◆ SUPPLIED ENTRIES:
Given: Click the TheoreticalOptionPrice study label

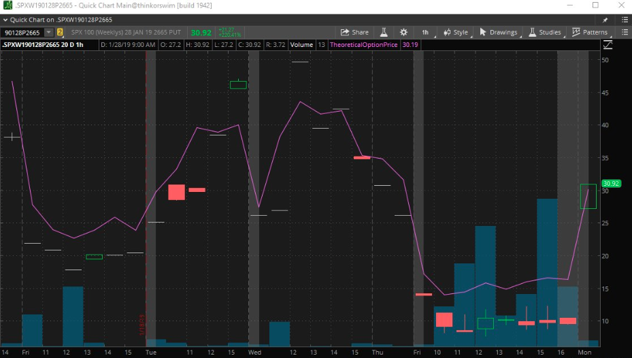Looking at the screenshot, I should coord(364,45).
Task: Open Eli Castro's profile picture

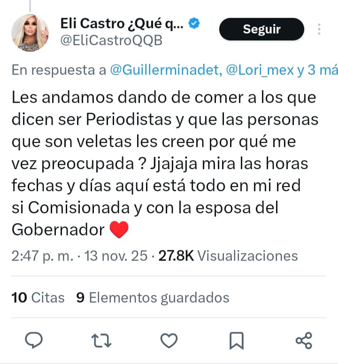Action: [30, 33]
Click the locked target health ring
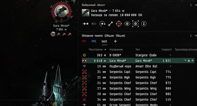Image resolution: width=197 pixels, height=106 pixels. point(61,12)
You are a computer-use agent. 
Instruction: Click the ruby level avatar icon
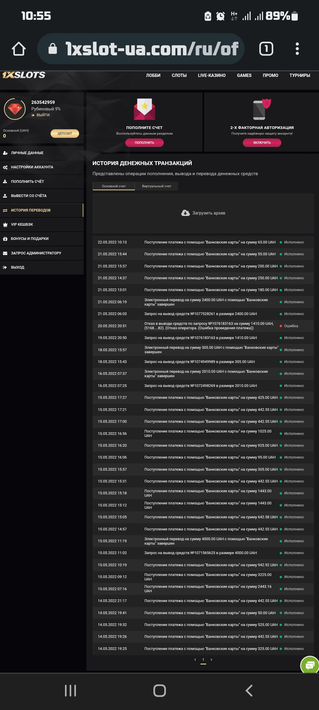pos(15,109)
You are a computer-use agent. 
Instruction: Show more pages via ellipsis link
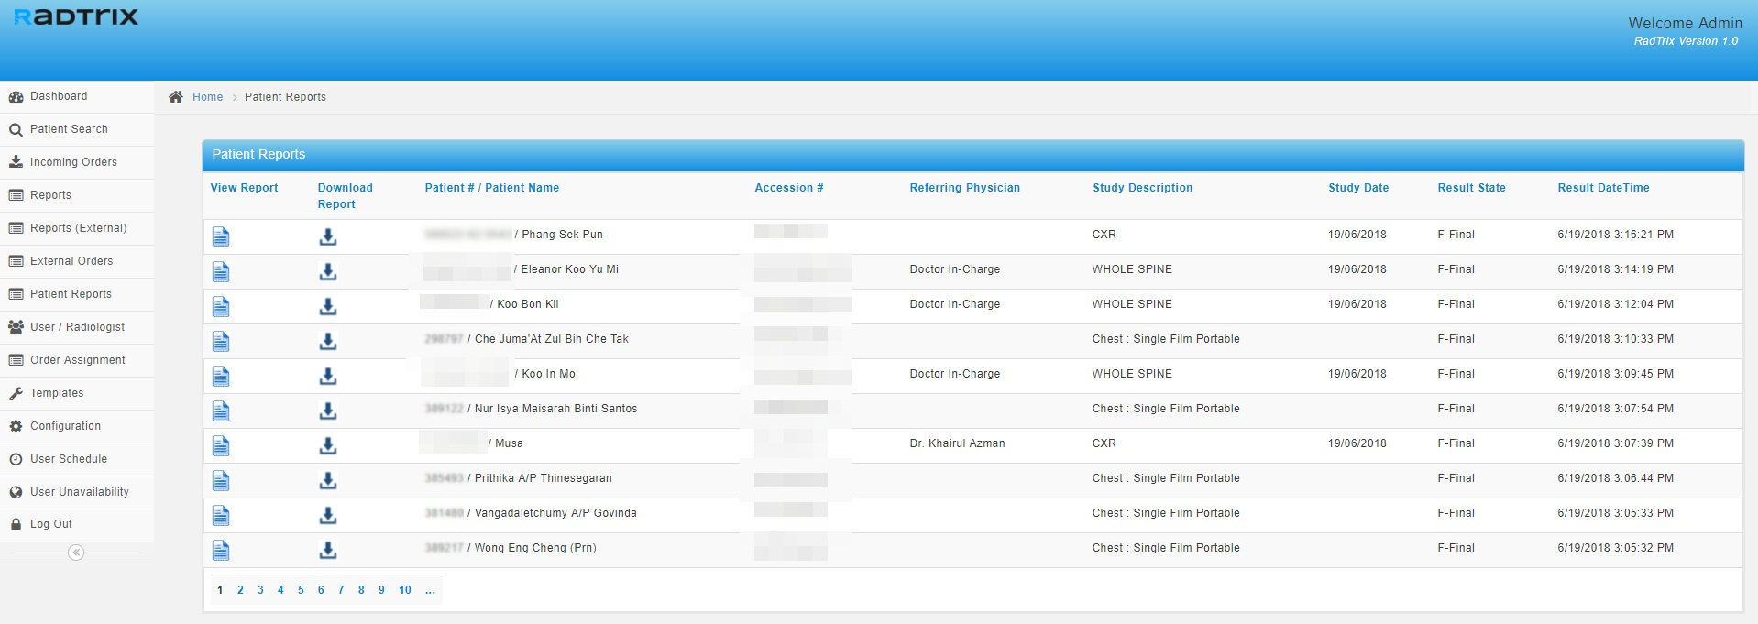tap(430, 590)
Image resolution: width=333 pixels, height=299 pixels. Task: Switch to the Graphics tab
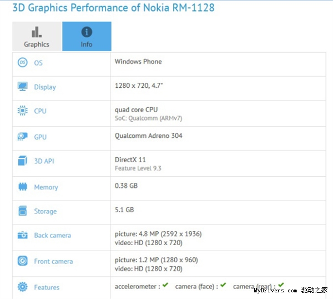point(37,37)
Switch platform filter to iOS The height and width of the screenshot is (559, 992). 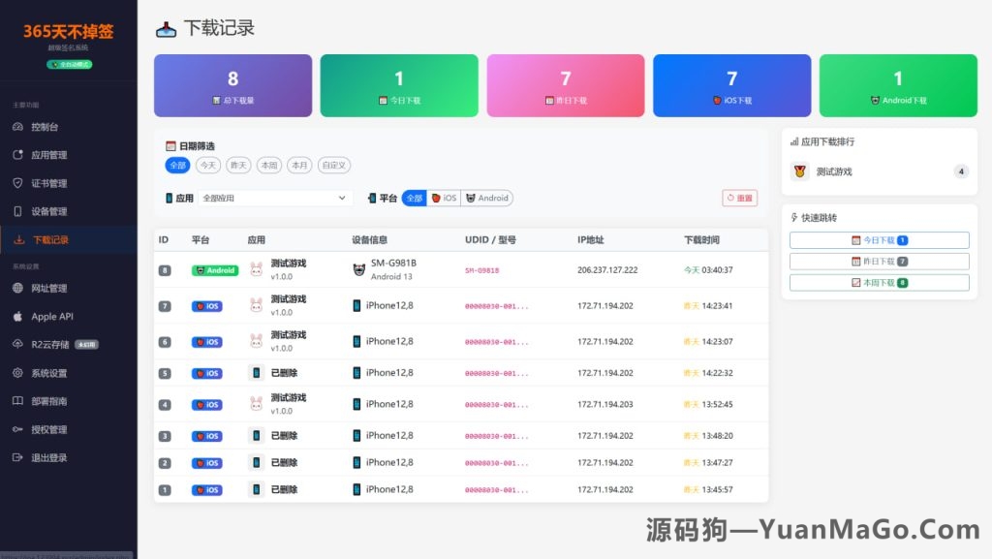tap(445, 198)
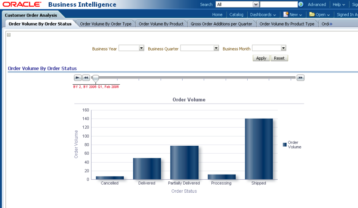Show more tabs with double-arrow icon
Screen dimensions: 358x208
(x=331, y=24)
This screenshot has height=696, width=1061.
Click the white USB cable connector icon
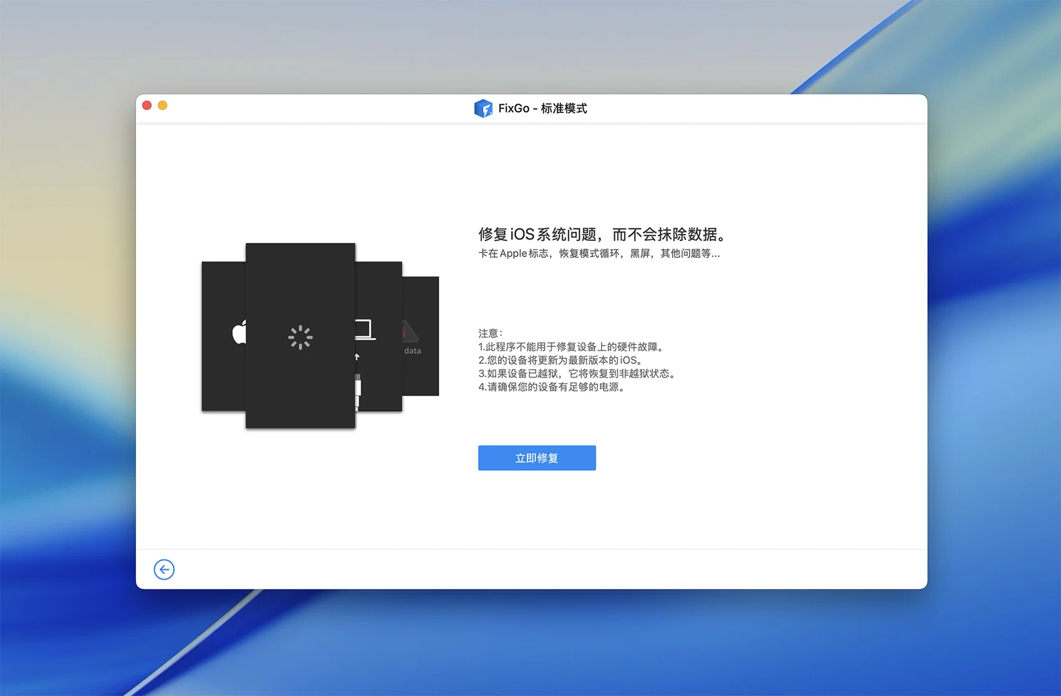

◆ TO DO:
Your task is to retype exactly, and only, the lines from the one that holds "This screenshot has height=696, width=1061." through the end of the listing, both end lines included, without any pictures.

◆ ANSWER FOR THIS EXERCISE:
This screenshot has height=696, width=1061.
Click the white USB cable connector icon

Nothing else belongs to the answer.